** BEGIN PASSAGE TO READ **

## Deep Learning Framework based on theano
- [github](https://github.com/fchollet/keras)
- [website](http://keras.io/)
- [examples showing off modelling capability](http://keras.io/examples/)
- [example codes on image/text data](https://github.com/fchollet/keras/tree/master/examples)

### Philosophy
- fast prototyping with flexible and minimal configuration: Torch like interface within Python, also supports sklearn-like prediction interface, e.g., `fit`, `train_on_batch`, `evaluate`, `predict_classes`, `predict_proba`.
- run on both cpu and gpu
- support both convotlutional networks and recurrent networks
- easy to extend

### Basic Usage
Like almost all other apis, the main compoents of keras are (1) different types of layers (2) model (net) consisting of layers and a loss function, (3) optimizers and optionally some data-processing facilities e.g. for image/text/sequence data. 

### Main APIS

#### A. [Data Processing](http://keras.io/preprocessing/sequence/) - most of them are helper functions, and helper processors
- packages: 
    - `keras.preprocessing.sequence` for sequence data
    - `keras.preprocessing.text` for text data
    - `keras.preprocessing.image` for image data

#### B. [Layers](http://keras.io/layers/core/)
- packages:
    - `keras.layers.core` for core layers
    - `keras.layers.convolutional` for convolution/pooling layers
    - `keras.layers.recurrent` for recurrent layers
    - `keras.layers.advanced_activations` as its name suggests
    - `keras.layers.normalization` for normalizations
    - `keras.layers.embeddings` for text embedding (vector representation)
    - `keras.layers.noise` for noise-adding
    - `keras.layers.containers` for ensemble/composite layers, e.g. sequentially stacked multilayers
- activation functions: activations of layers can be specified (1) either via a separate activation layer or (2) through the activation argument supported by all forward layers.Existing activations are
    - softmax: expect shape to be either (nsamples, ntimesteps, ndims) or (nsamples, ndims)

** END PASSAGE TO READ **
** BEGIN STORED DATA **

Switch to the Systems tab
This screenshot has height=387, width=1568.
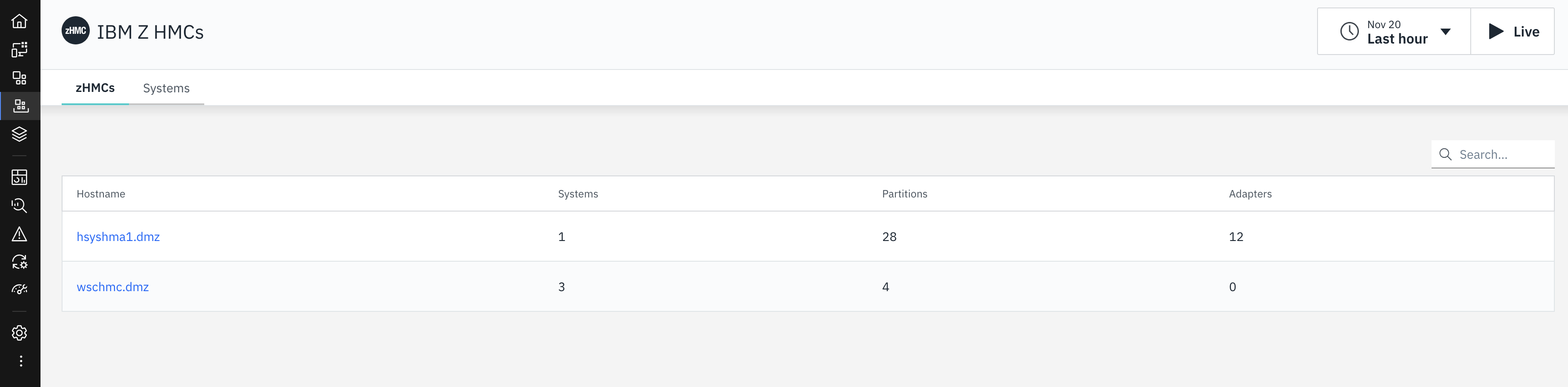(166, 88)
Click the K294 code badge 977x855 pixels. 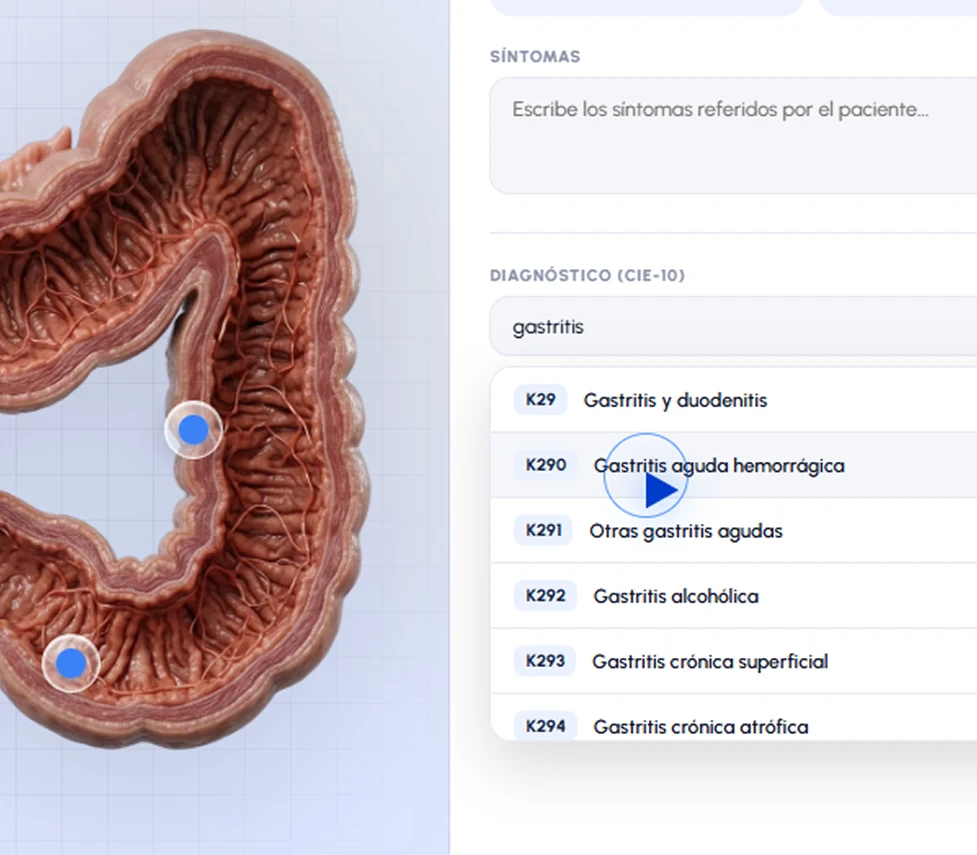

** END STORED DATA **

EXERCISE DESCRIPTION
In the Keras notes, translate this sentence into Spanish: "activations of layers can be specified (1) either via a separate activation layer or (2) through the activation argument supported by all forward layers."

ANSWER FOR THE TASK
Las activaciones de las capas se pueden especificar (1) ya sea mediante una capa de activación independiente o (2) a través del argumento de activación que admiten todas las capas de propagación hacia adelante.